In an alarming admission
that the country's worsening economic crisis - that has seen
the government struggle for resources - had virtually crippled
justice delivery, Makarau for example said the High Court last year
failed to travel to Masvingo province to hear hundreds of criminal
cases simply because there was no money.
The High Court, which
Makarau heads, permanently sits in Harare and the second largest
city of Bulawayo while it periodically visits the other major centres
across the country to preside over cases.
"It is my view
that the place and role of (the) judiciary in this country is under-appreciated,"

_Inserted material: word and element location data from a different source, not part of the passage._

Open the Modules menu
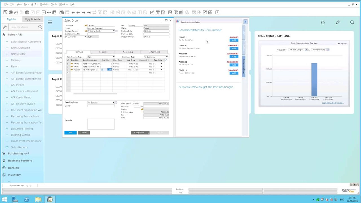The width and height of the screenshot is (361, 203). pyautogui.click(x=44, y=4)
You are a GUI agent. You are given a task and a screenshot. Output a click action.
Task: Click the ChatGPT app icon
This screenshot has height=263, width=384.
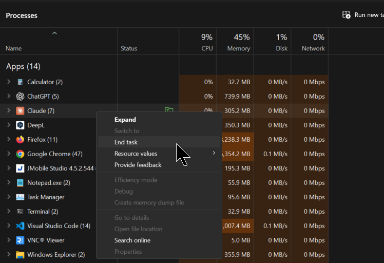pyautogui.click(x=20, y=97)
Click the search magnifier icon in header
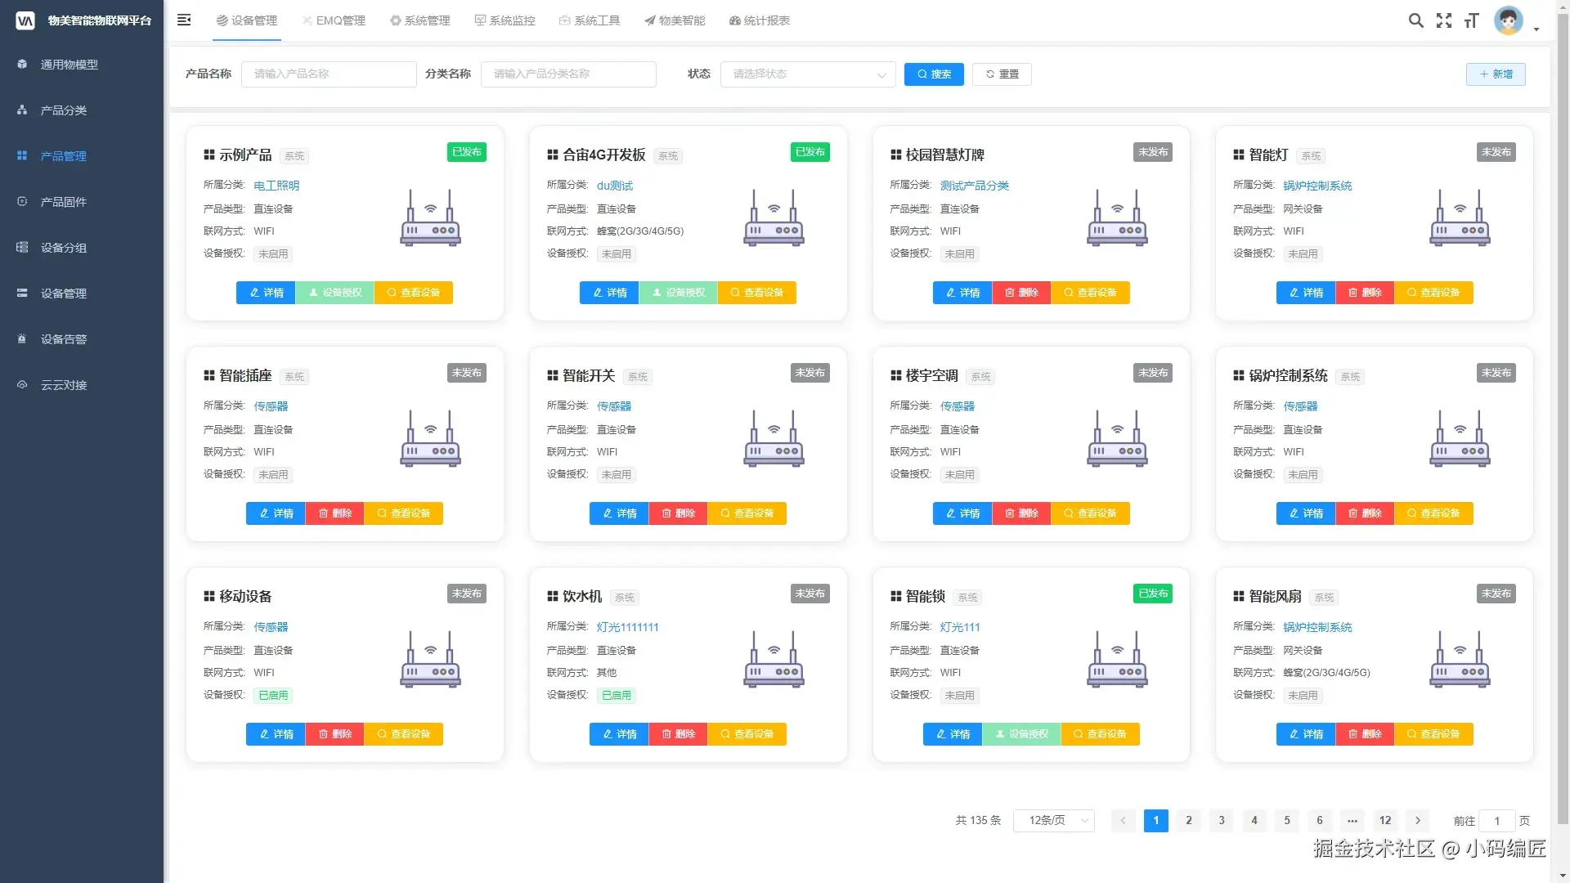The height and width of the screenshot is (883, 1570). (1415, 20)
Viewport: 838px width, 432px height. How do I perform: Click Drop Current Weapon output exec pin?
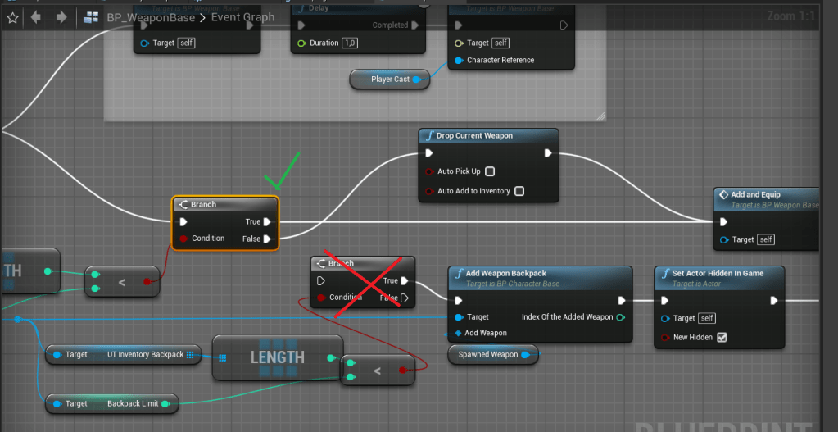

said Makarau in a speech to mark the opening of the first term of
the High Court this year.
"It is wrong by
nature to make the judiciary beg for its sustenance. It is wrong
to make the judiciary beg for resources from central government.
It is wrong to make the judiciary beg from any other source,"

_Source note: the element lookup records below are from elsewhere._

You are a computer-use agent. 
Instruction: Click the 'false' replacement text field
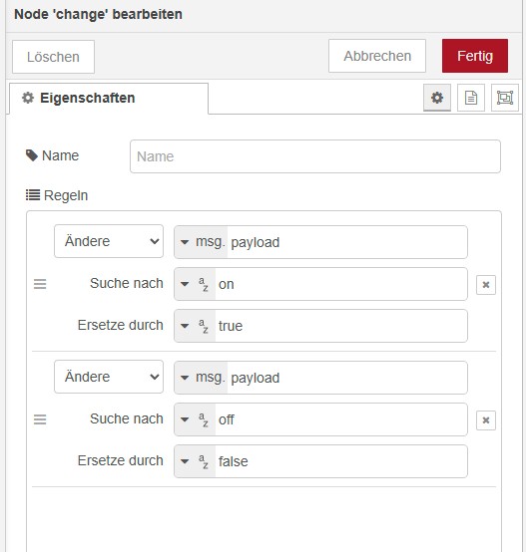341,461
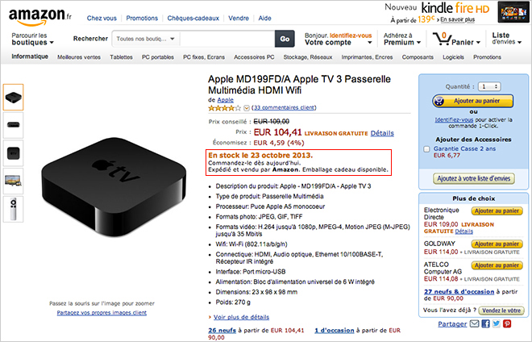Check the Garantie Casse 2 ans box
Viewport: 532px width, 342px height.
pos(427,149)
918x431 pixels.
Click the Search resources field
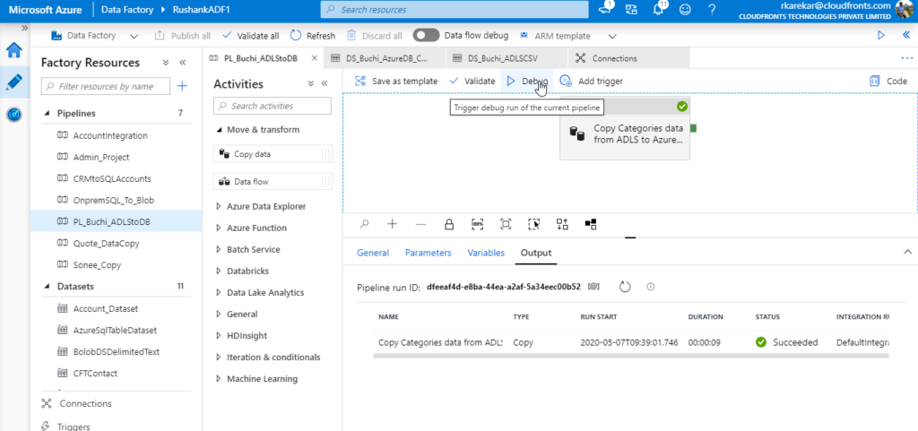pos(454,9)
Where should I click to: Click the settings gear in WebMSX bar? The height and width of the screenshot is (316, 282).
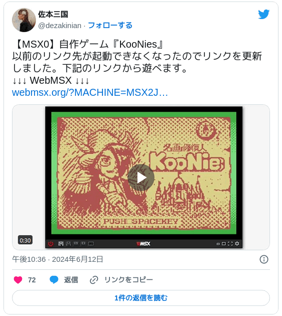click(x=237, y=244)
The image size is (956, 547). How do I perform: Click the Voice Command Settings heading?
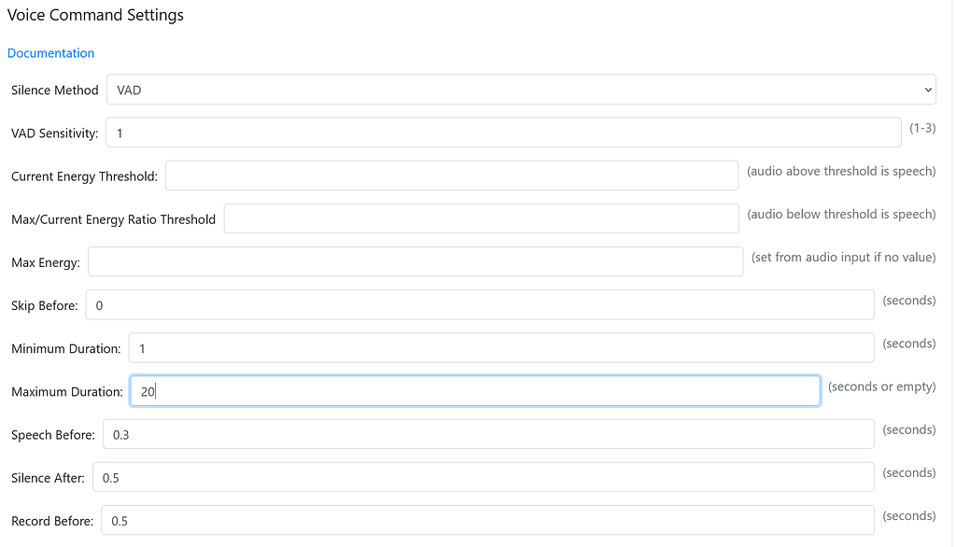(x=95, y=15)
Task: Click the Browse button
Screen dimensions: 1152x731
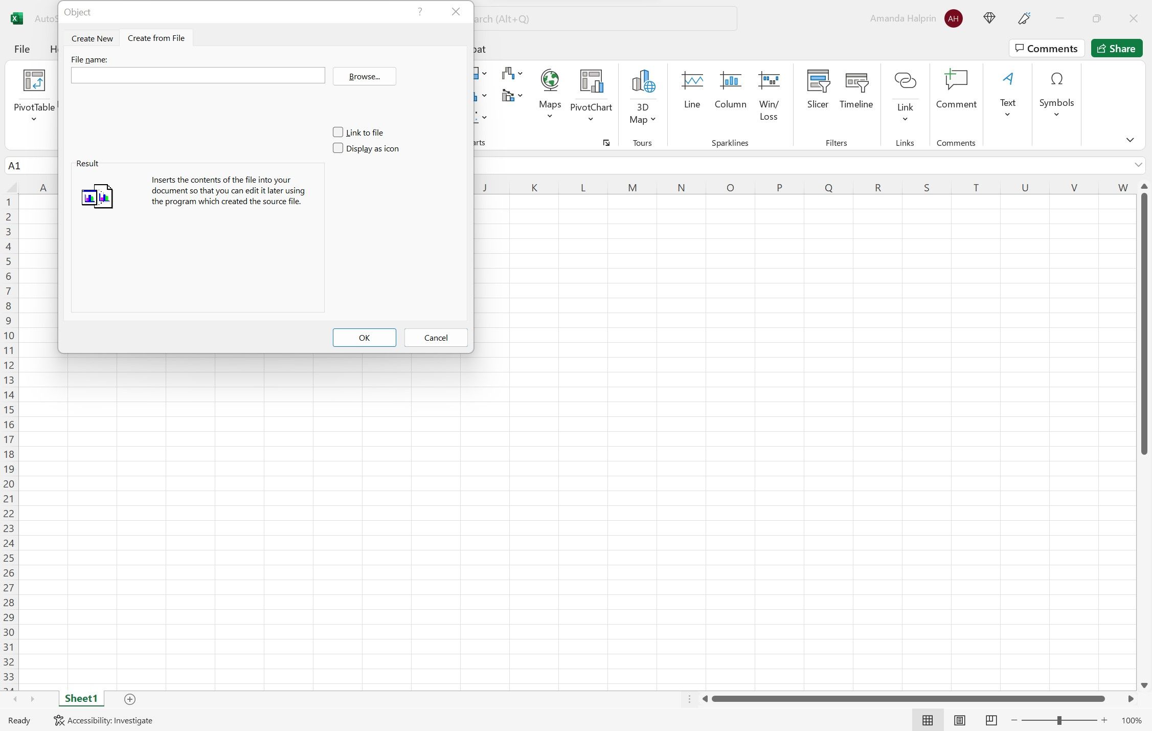Action: point(364,76)
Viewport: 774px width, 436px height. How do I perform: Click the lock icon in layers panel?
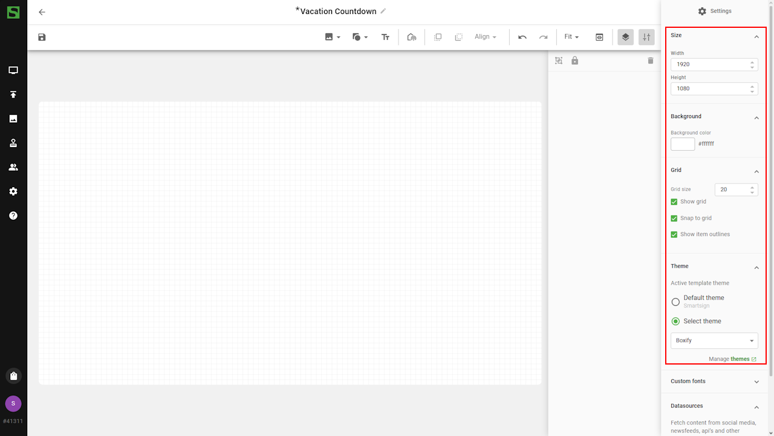(575, 61)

Zimbabwe's first woman head of the High Court said.
Court libraries were
barely functional, while judges and magistrates had to make do without
adequate computers or basic stationery but more frightening, according
to Makarau, was the way corruption was beginning to take root among
judicial support staff chiefly because of the poor salaries they
are paid.
She said: "Reports
have reached my office . . . that support staff in the courts are
engaging in corrupt practices. While these reports are alarming,
one can understand without excusing such conduct. Salaries of support
staff are not commensurate with their place in the administration
of justice."
The Judge President said
constant appeals to the Ministry of Justice that handles the budget
for the judiciary had been fruitless with the ministry maintaining
it did not have cash.
Contacted for comment
Justice Minister Patrick Chinamasa said he was still on leave and
busy at his farm and unable to discuss work-related matters. "I
am on leave until February 8, 2007. Call me then I might be able
to comment," said Chinamasa.
Zimbabwe has for the
past seven years been gripped by a debilitating economic crisis,
shown by the world's highest inflation rate of more than 1
000 percent, rocketing unemployment, shortages of food, hard cash
and just about every basic survival commodity.
The economic meltdown,
described by the World Bank as the worst in the world outside a
war zone, has also seen Mugabe's government scrounging for
cash to pay for day-to-day operations.
For example, state hospitals
that are the source of health services for the majority of Zimbabweans
are barely functioning because doctors and some nurses are on strike
demanding more pay.
The government admits
health workers deserve more money but says it does not have enough
in its coffers to bankroll the 8 000 percent salary hike doctors
are demanding to cushion themselves against the rampant inflation.
But Makarau criticised
the way in which the well-heeled both in the government and the
private sector are always able to find enough of the scarce hard
cash to import groceries, including expensive cars from neighbouring
countries or to send their children to schools in foreign countries
while key national institutions such as the judiciary were crumbling
because of lack of resources.
She said: "When
shortages of certain grocery items manifest themselves in local
supermarkets, we shop in neighbouring countries. We have managed
to avoid what we perceived as shortcomings in the local education
system by sending our children to schools and universities in South
Africa, Australia, United States and the United Kingdom.
"When
we need complex medical procedures and attention that the local
hospitals cannot now provide, we fly mainly to South Africa but
sometimes to the UK or the USA. Yet, when we have to sue for wrongs
done to us, we cannot do so in Australia or South Africa and have
to contend with the inadequately funded justice system in the country."